Reykjavik-on-Thames
Posted by seumasach on January 28, 2009
“Iceland’s shift to the left on Tuesday marks the end of a 17-year experiment in free market economics. This promised – for a time – to transform a volcanic island on the mid-Atlantic ridge into a booming tiger economy. Such dreams have been replaced by a vicious rise in anti-capitalist sentiment and disgust at brash and aggressive young businessmen dubbed the “Viking raiders”. Whichever direction the new leftist government may take the country, Straumur is unlikely to hang around to find out.”
27th January, 2009
Straumur-Burdaras, the last Icelandic bank left standing, is seeking to move its primary listing to London or Stockholm, conditions permitting. On the face of it, Straumur’s decision to redomicile is the final insult for a country slipping fast into severe recession. But the bank, which has 85 per cent of its assets outside Iceland, has little choice but to adopt a sauve qui peut approach. De-icing or defrosting itself is its best hope of survival.
After the implosion of Kaupthing, Glitnir and Landsbanki, Icelandic banks are hardly flavour of the month in global capital markets. Straumur is the seventh largest of the 11 companies still trading on the OMX Iceland 15 but its market value has shrunk to $120m from $4bn in July 2007. Trading on about 0.1 times book, it has no analyst coverage. Reversing into a listed shell and rebranding itself, perhaps as Teathers, a broker bought from now nationalised Landsbanki, is at least a plan.

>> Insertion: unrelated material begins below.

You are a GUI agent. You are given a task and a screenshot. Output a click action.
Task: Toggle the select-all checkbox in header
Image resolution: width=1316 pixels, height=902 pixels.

Straumur still faces a challenging liquidity crunch. Although it managed to close a bank financing of €133m in December, enabling it to repay a €200m syndicated loan, its medium-term liquidity position is daunting, with €117m falling due in the first quarter and €182m in the second. If the political crisis in Reykjavik endangers the $10bn rescue package part-financed by the International Monetary Fund and Iceland’s Nordic neighbours, attitudes to Icelandic borrowers will harden.
Iceland’s shift to the left on Tuesday marks the end of a 17-year experiment in free market economics. This promised – for a time – to transform a volcanic island on the mid-Atlantic ridge into a booming tiger economy. Such dreams have been replaced by a vicious rise in anti-capitalist sentiment and disgust at brash and aggressive young businessmen dubbed the “Viking raiders”. Whichever direction the new leftist government may take the country, Straumur is unlikely to hang around to find out.